It’s Thursday again, or wait, actually maybe it is Tuesday? A year later and the days are still running together, but either way, it’s time to make dinner again for all of the people and I am tired. So freaking tired.

I start to pull ingredients for dinner out: whole chicken breasts, carrots, celery, chicken broth, and…crap, I’m out of noodles.

How can I make chicken noodle soup without the noodles? I can’t just run to the store because it’s a pandemic right? I suppose I can make noodles from scratch, it’s not that hard…my grandma used to do it.

And then, just like that, I’m crying over my empty stock pot on the stove.

Healthy Soups: Homemade Chicken Soup by Jane Sweeney | Cool Mom Eats

As I start the water boiling and toss in the chicken breasts, I remember going to bed almost exactly one year ago thinking, “some stuff’s about to happen.” It was just a few days later that my husband quit traveling and set up shop in my office. And one week after that, my kid’s school sent an email that said everything is closed.

And like many, many moms in this country, I braved hour-long grocery store lines and empty shelves to stock the stock the pantry and medicine cabinets, embraced distance learning, set up mesh systems so we wouldn’t be fighting each other for WIFI, Zoomed work meetings in between trying to re-learn 10th grade Algebra II, scooped up my college students who abruptly returned home, and made it all seem normal, natural, and even easy.

While peeling carrots and then chopping celery, my tears slow down a bit. None of this has actually been or is easy. It’s not just the meal planning and the cooking that I’m tired of …it’s the anxiety, the fear, the loss, the uncertainty, the lack of normalcy…all of it.

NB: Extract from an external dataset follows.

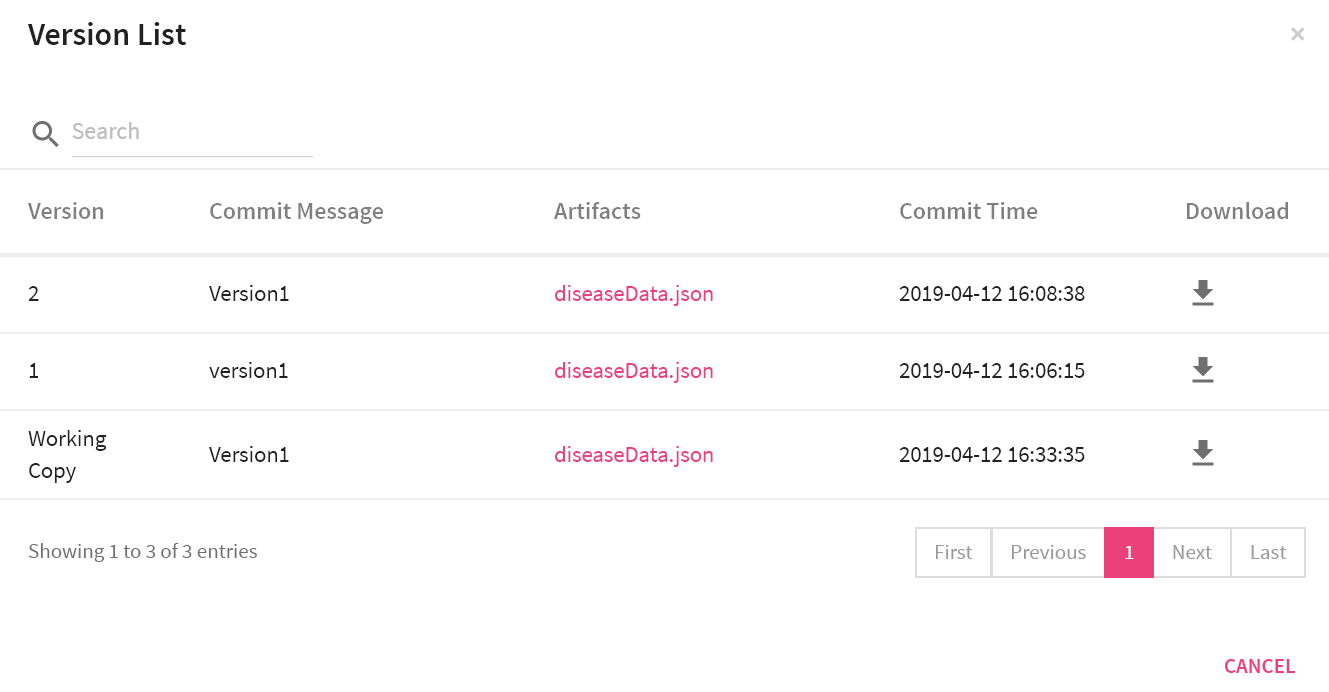Click the download icon next to 16:08:38
1329x692 pixels.
(x=1202, y=293)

I pull the chicken out to let it cool, add all the veggies, and return to the pantry to gather ingredients to make noodles. Then the tears start again.

I miss my grandma, I miss going to the gym, I miss asking my kids how their day at school was, I miss having a date night with my husband at a nice restaurant, I miss wearing lipstick. And then I see the bag of rice. Chicken soup with rice? Not what I planned, but it will work.

Nothing has been what we planned.

Hungry people start trickling into the kitchen, and I take a deep breath and finish up the soup with seasoning and a drizzle of olive oil. My kids say this is the best soup I have ever made.

Maybe I should develop a seasoning and call it the “tears of 2020”? Or maybe I need to take a break and order from our local pizzeria tomorrow because God, I’m tired of cooking. And that’s okay.